- _Problem requirements_
Copy all of the entries below line for line, with no changes to wording, spacing or characters.

>> START Information provided

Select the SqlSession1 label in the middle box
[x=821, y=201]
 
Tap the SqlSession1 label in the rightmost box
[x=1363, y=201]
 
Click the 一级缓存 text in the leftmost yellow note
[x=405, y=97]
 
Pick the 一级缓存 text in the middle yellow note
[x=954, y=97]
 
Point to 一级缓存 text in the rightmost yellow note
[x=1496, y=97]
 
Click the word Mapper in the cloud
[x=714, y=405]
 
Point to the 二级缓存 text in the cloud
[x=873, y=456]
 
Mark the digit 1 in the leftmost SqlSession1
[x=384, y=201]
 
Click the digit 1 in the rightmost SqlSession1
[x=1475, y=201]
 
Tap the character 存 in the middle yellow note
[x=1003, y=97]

>> END Information provided

- _Result_
Select the SqlSession1 label in the middle box
[x=821, y=201]
 
Tap the SqlSession1 label in the rightmost box
[x=1363, y=201]
 
Click the 一级缓存 text in the leftmost yellow note
[x=405, y=97]
 
Pick the 一级缓存 text in the middle yellow note
[x=954, y=97]
 
Point to 一级缓存 text in the rightmost yellow note
[x=1496, y=97]
 
Click the word Mapper in the cloud
[x=714, y=405]
 
Point to the 二级缓存 text in the cloud
[x=873, y=456]
 
Mark the digit 1 in the leftmost SqlSession1
[x=384, y=201]
 
Click the digit 1 in the rightmost SqlSession1
[x=1475, y=201]
 
Tap the character 存 in the middle yellow note
[x=1003, y=97]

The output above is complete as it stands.